▸ THE TASK: What are the lines below, starting at the line containing "Where should I" and ending at the line containing "The height and width of the screenshot is (954, 1465)."? Write them out exactly, ends included, without pictures.

Saved entries
======

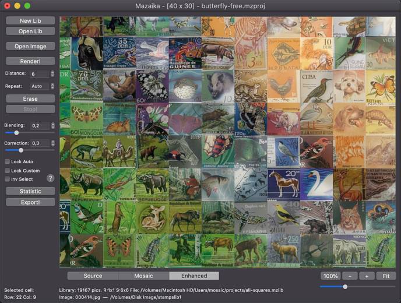
Task: Toggle the Inv Select checkbox
Action: tap(8, 179)
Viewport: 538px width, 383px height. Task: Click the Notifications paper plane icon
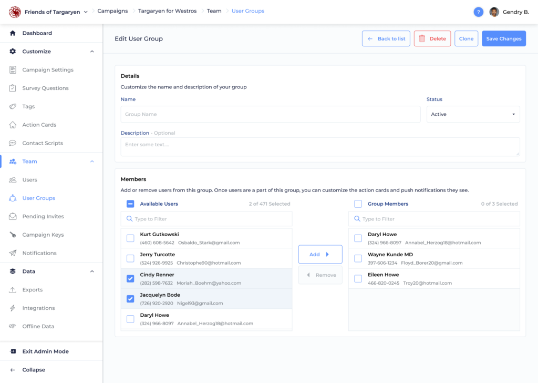[13, 253]
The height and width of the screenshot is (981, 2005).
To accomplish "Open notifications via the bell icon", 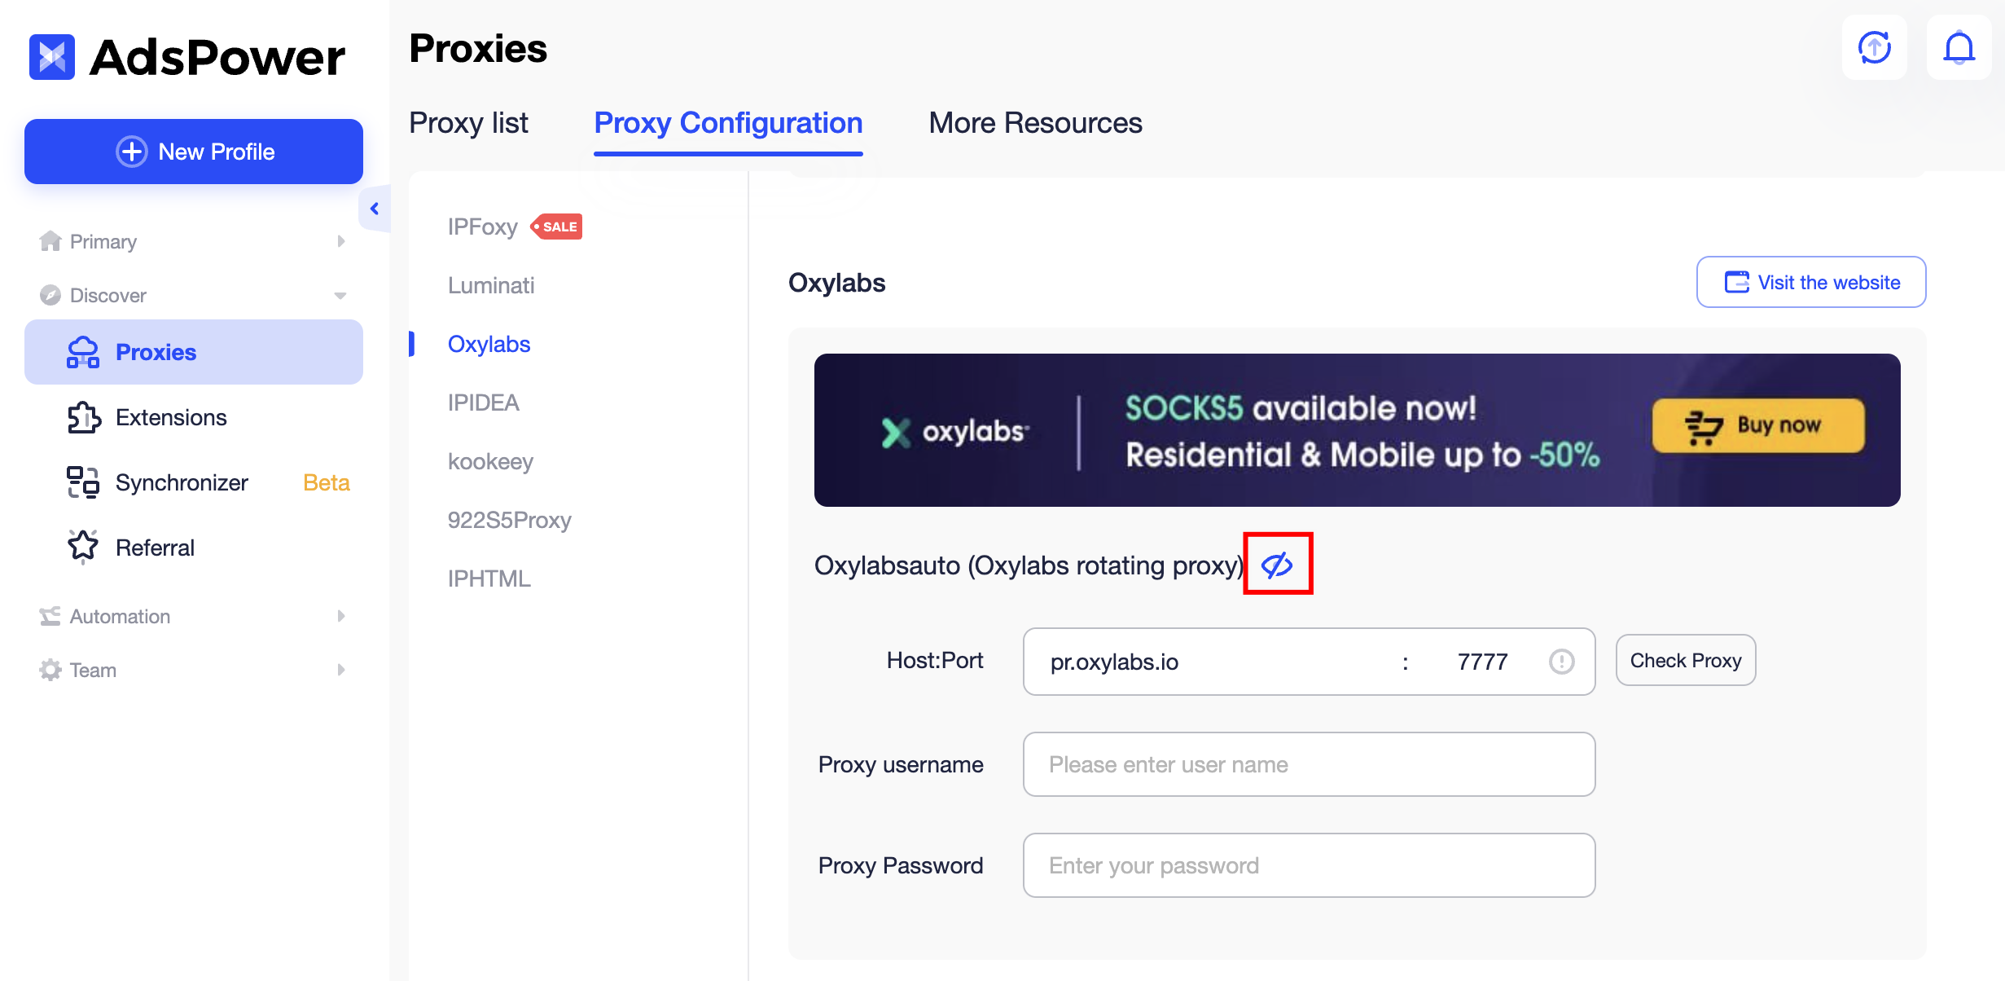I will coord(1958,46).
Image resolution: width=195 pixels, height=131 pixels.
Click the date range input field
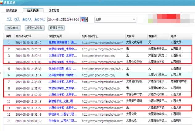click(x=64, y=19)
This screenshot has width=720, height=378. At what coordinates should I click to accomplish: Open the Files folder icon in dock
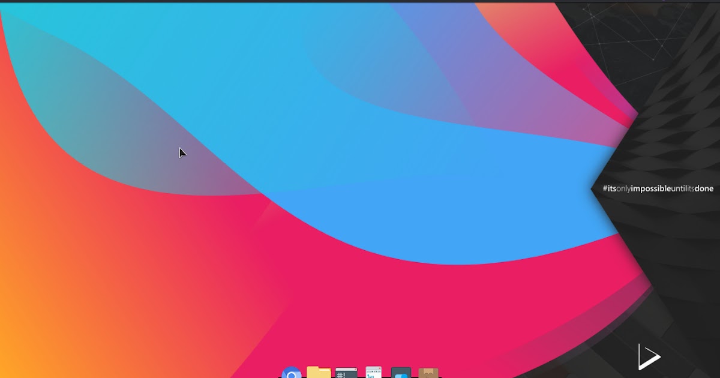pyautogui.click(x=319, y=373)
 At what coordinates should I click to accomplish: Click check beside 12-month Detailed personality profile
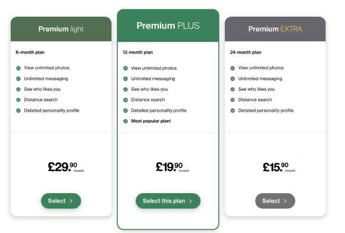coord(126,111)
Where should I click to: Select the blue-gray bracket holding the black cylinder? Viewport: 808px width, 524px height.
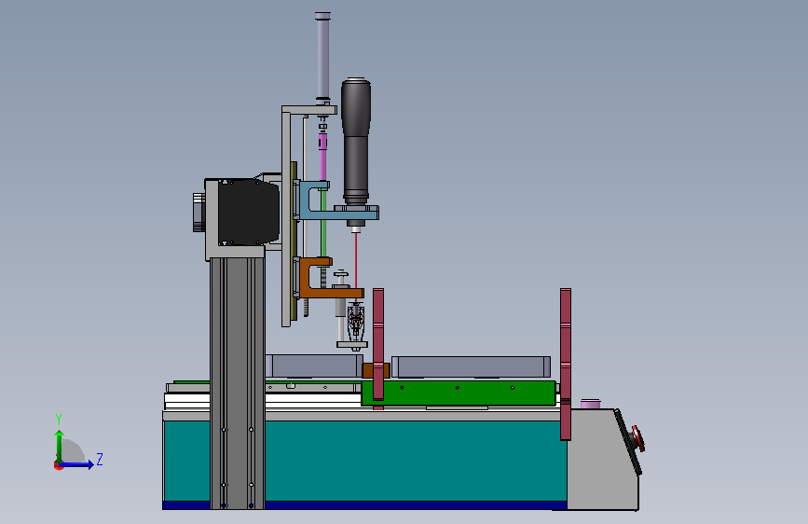coord(336,202)
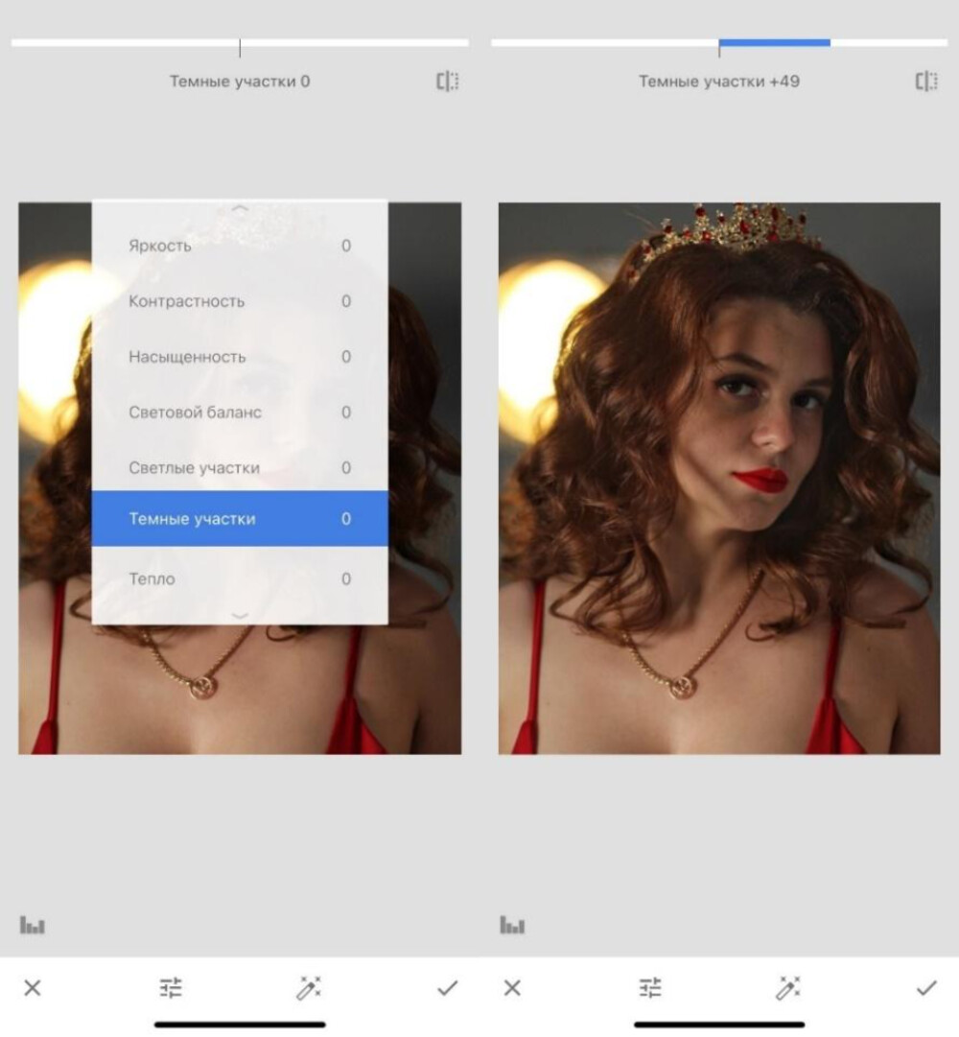
Task: Choose Насыщенность in the adjustments menu
Action: tap(240, 357)
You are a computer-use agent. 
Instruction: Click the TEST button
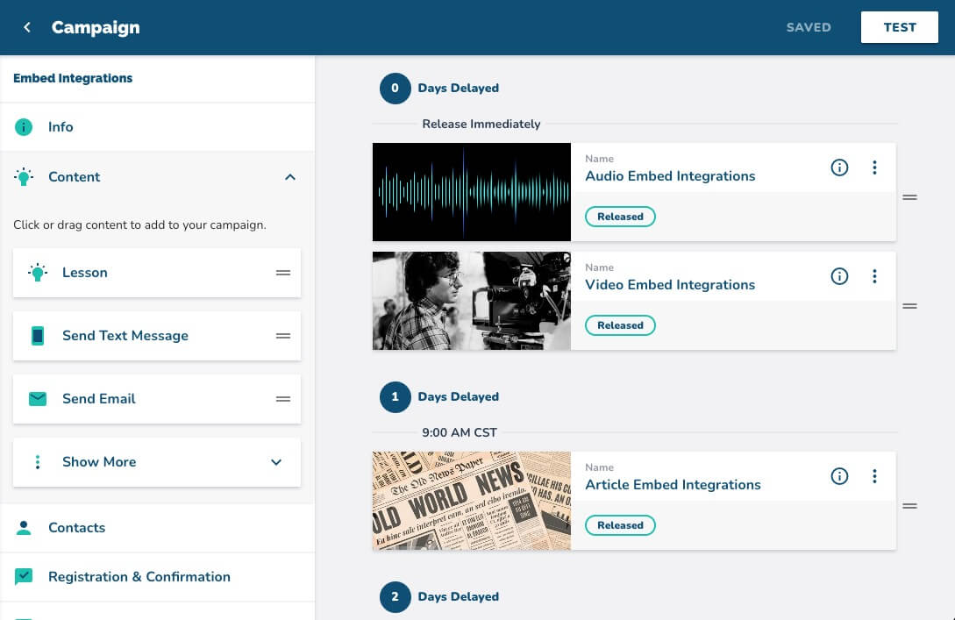coord(899,27)
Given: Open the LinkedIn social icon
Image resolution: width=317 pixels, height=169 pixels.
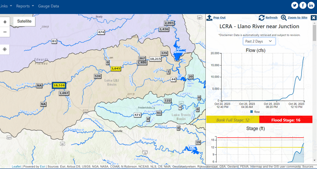Looking at the screenshot, I should 311,5.
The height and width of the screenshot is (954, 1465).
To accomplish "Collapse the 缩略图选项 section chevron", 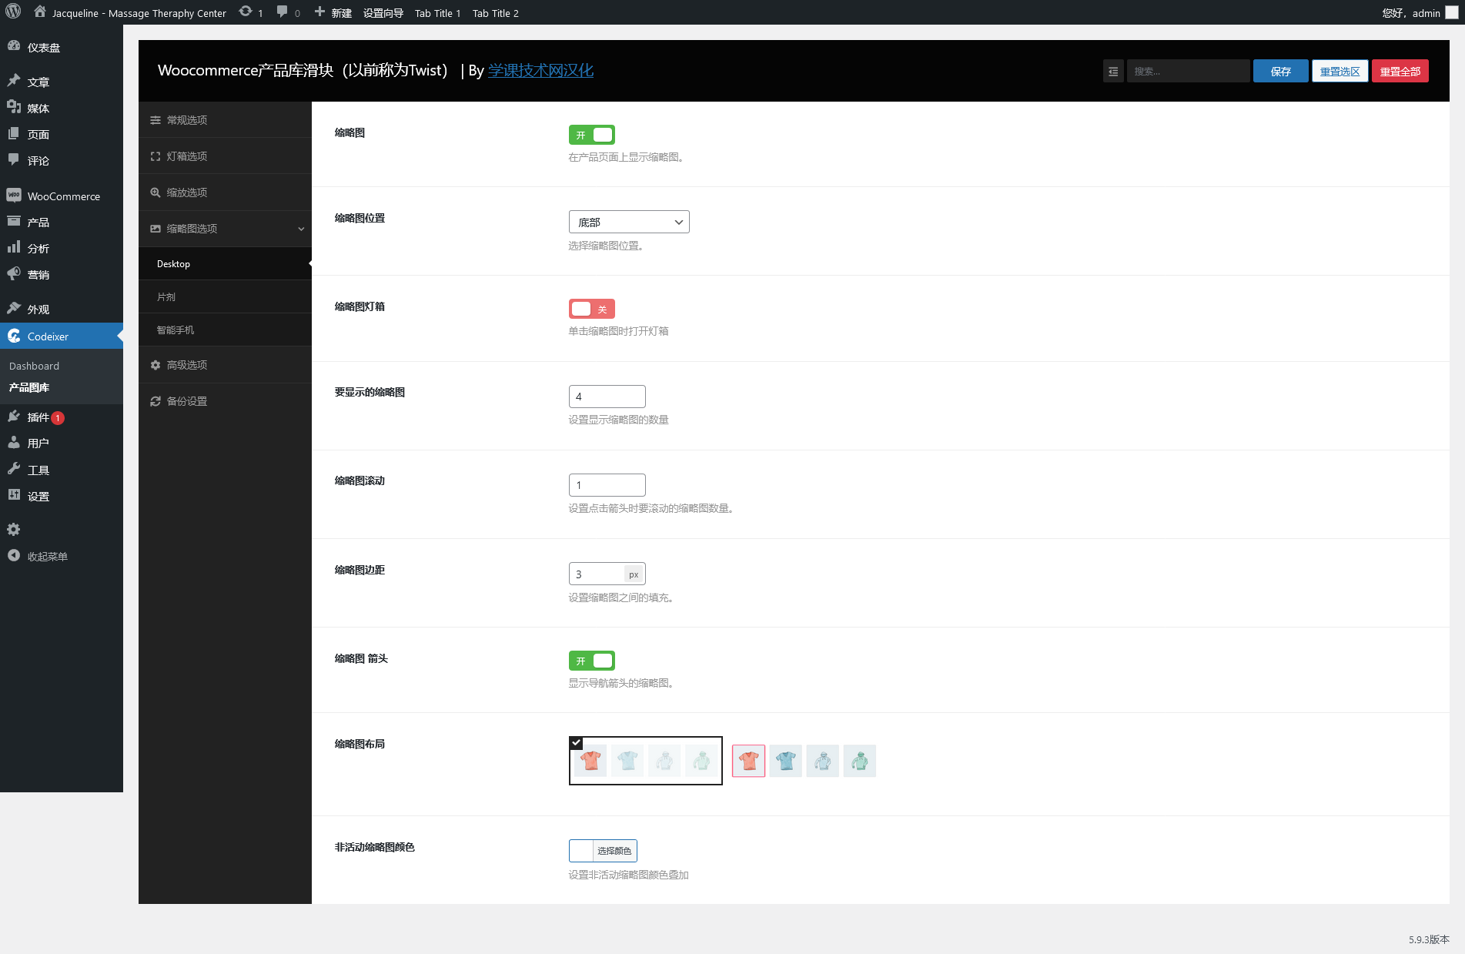I will click(x=301, y=229).
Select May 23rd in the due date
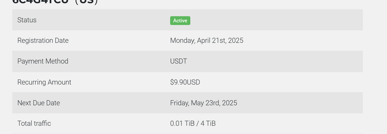 tap(205, 103)
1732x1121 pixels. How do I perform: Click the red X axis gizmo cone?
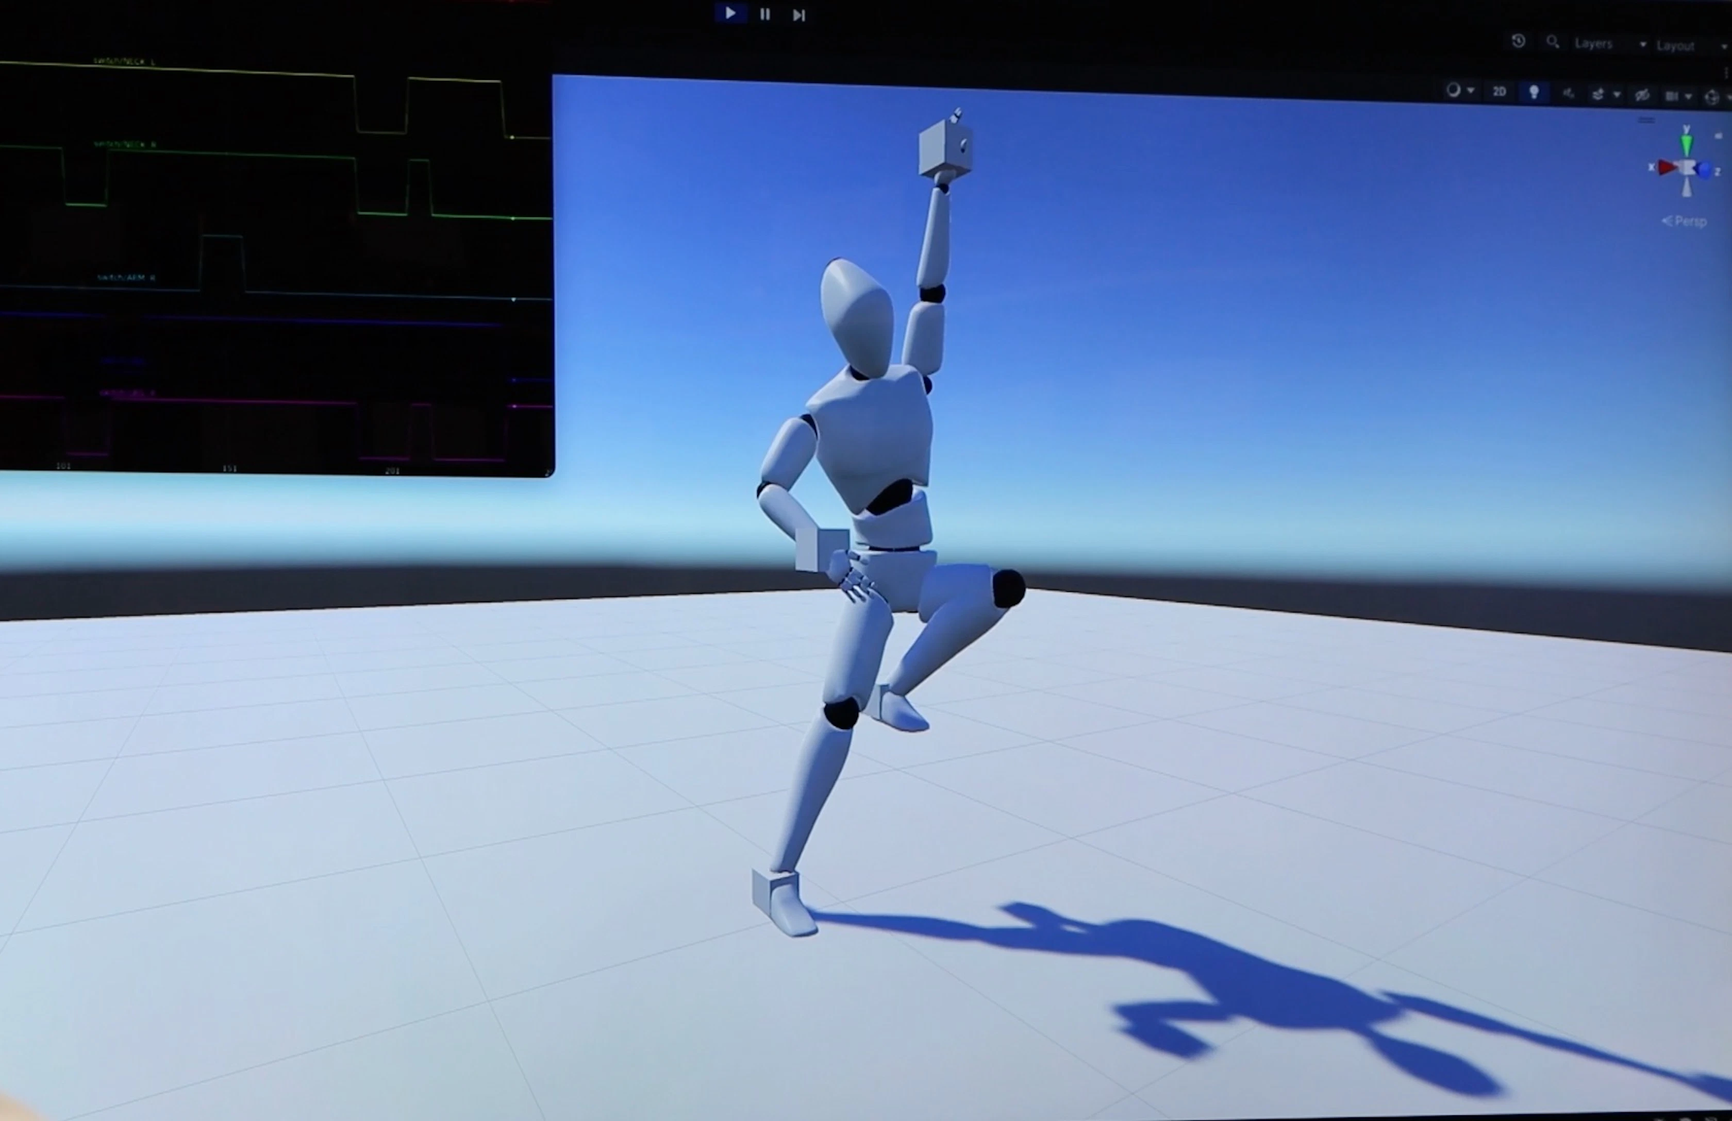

======

▸ SOLUTION FOR THIS PROBLEM:
Where should I click to: Select the blue-gray bracket holding the black cylinder? Viewport: 808px width, 524px height.
coord(336,202)
Task: Choose Насыщенность in the adjustments menu
Action: tap(240, 357)
You are a computer-use agent. 
Instruction: Click the TEST button
coord(899,27)
Given: Open the LinkedIn social icon
Image resolution: width=317 pixels, height=169 pixels.
Looking at the screenshot, I should 311,5.
The height and width of the screenshot is (954, 1465).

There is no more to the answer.